In Centrafrica, il regime di Michel Djotodia, presidente “transitorio” andato al potere con un colpo di stato degli ex Seleka nel marzo scorso, sta probabilmente vivendo le sue ultime ore. A N’Djamena, in Ciad, si è aperto ieri un vertice straordinario della Ceeac (Comunità economica degli stati dell’Africa centrale), cioè dei paesi vicini del Centrafrica, per discutere sulla tragica situazione a Bangui, a un mese dall’inizio dell’intervento francese “Sangaris”. A dominare la scena è il presidente del Ciad, Idriss Deby, al potere da 23 anni, diventato il vero padrone della situazione, grazie ai francesi, che chiudono tutti e due gli occhi di fronte a questo despota, ma che ormai non possono più fare a meno dell’ingombrante alleato, che aiuta in Mali l’operazione “Serval” e in Centrafrica l’operazione “Sangaris”. Deby è stato finora il principale sostenitore di Djotodia, ma su pressione di Parigi lo sta abbandonando, di fronte alla totale paralisi in cui è caduto il paese, tra scontri tra la minoranza musulmana (al potere con Djotodia) e la maggioranza cristiana. A N’Djamena è presente anche l’attuale leader dell’opposizione, Joachim Kokaté, rappresentante degli anti-balaka del Movimento di resistenza popolare per la rifondazione del Centrafrica, probabilmente inviato dall’ex presidente François Bozizé, rovesciato a marzo, ma eletto due volte dopo aver preso anch’egli il potere con un colpo di stato nel 2003, che agisce nell’ombra e spera in un ritorno al potere.  Ufficialmente, il vertice in Ciad non è stato convocato per cambiare regime a Bangui. Anche se la preoccupazione cresce: secondo la descrizione di un diplomatico, in Centrafrica, “lo stato si è volatilizzato, i dipendenti pubblici non vanno più a lavorare, non c’è più amministrazione, né giustizia, né polizia, la vita politica è ferma, l’oggetto del vertice è come far ripatire il tutto”.
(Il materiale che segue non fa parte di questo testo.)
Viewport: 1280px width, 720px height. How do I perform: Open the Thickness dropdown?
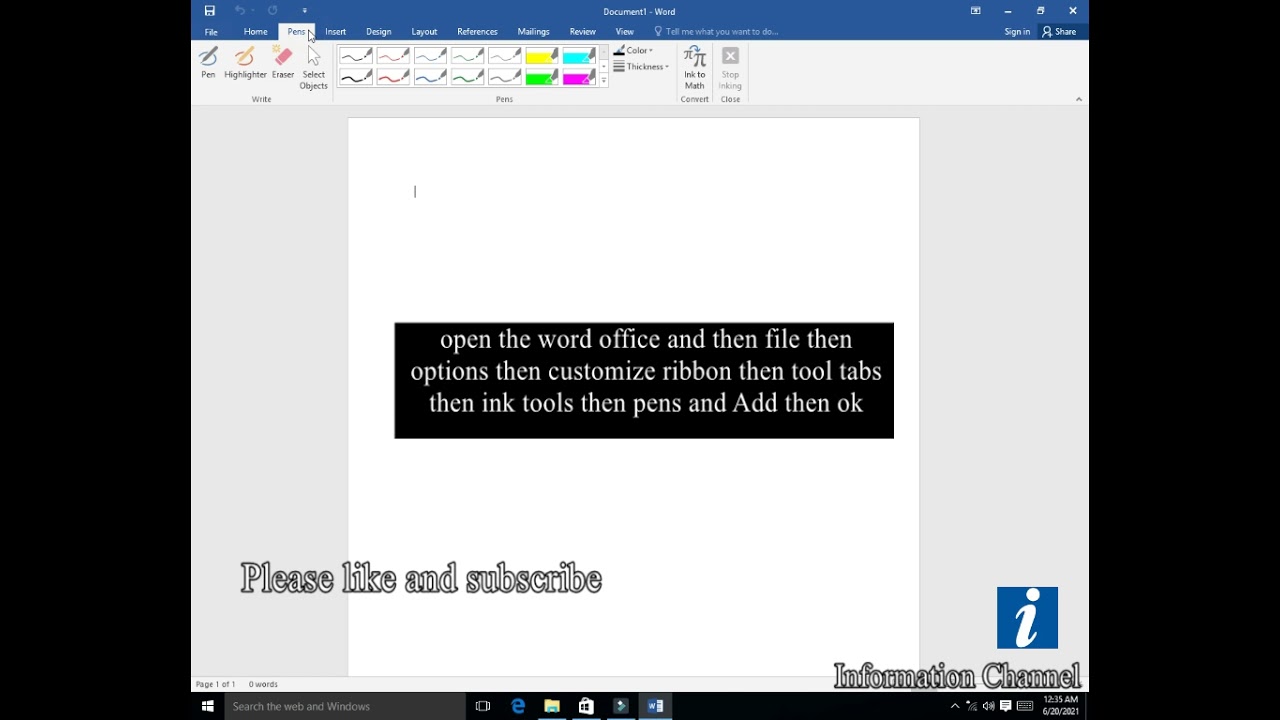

La Francia cerca una via d’uscita, dopo un mese di intervento, di fronte alle violenze che stanno trasformando il caos in guerra civile e religiosa, in un paese dove lo stato non è mai esistito. Il ministro degli esteri, Laurent Fabius, ha precisato ieri che non ci sono “rinforzi previsti” per i 1600 uomini dell’operazione “Sangaris” che si trovano sul posto, militari costretti a fare soprattutto operazioni di polizia, accusati dalla minoranza musulmana di essere parziali a favore dei cristiani. “Non vogliamo essere presi in un ingranaggio – ha precisato Fabius – ma dobbiamo anche essere appoggiati da altri, prima di tutto gli africani, che sono 6mila, e poi abbiamo chiesto agli europei di aiutarci”. La Francia fa pressione per ottenere una partecipazione europea nel dramma del Centrafrica, anche simbolica: il 20 gennaio c’è a Bruxelles un Consiglio dei ministri degli esteri e Parigi spera di ottenere l’invio di mille soldati europei, in appoggio a “Sangaris”, con un mandato umanitario. La Francia aveva sperato in un intervento breve, al massimo sei mesi, con l’intenzione di lasciare agli africani la gestione della crisi centrafricana. Ma la Misca, la forza interafricana in Centrafrica, che conta oggi circa 4mila uomini ed è dominata dal Ciad, agisce nella confusione ed è accusata di intervenire nella guerra civile (dei soldati del Ciad hanno sparato contro dei cristiani, dopo l’azione violenta degli anti-balaka del 5 dicembre scorso). I paesi africani in questi giorni stanno rimpatriando nella confusione i loro cittadini residenti in Centrafrica, per timore che i massacri continuino. Circa 100mila persone, per paura, si sono rifugiate nelle vicinanze dell’aeroporto di Bangui, controllato dai francesi, sopravvivono in condizioni spaventose e solo da pochi giorni hanno cominciato a ricevere degli aiuti alimentari internazionali. Ma l’Onu, che pure ha dato il via libera all’operazione “Sangaris”, non sembra aver fretta di prendere le cose in mano. Ieri, il Rwanda ha annunciato l’invio di 800 soldati per la Misca. Ma la Francia vorrebbe un intervento di peace keeping delle Nazioni unite, per evitare di impantanarsi, da sola, nell’ennesimo intervento in un’ex colonia africana (il cinquantesimo nel mezzo secolo che ci separa dalle indipendenze africane).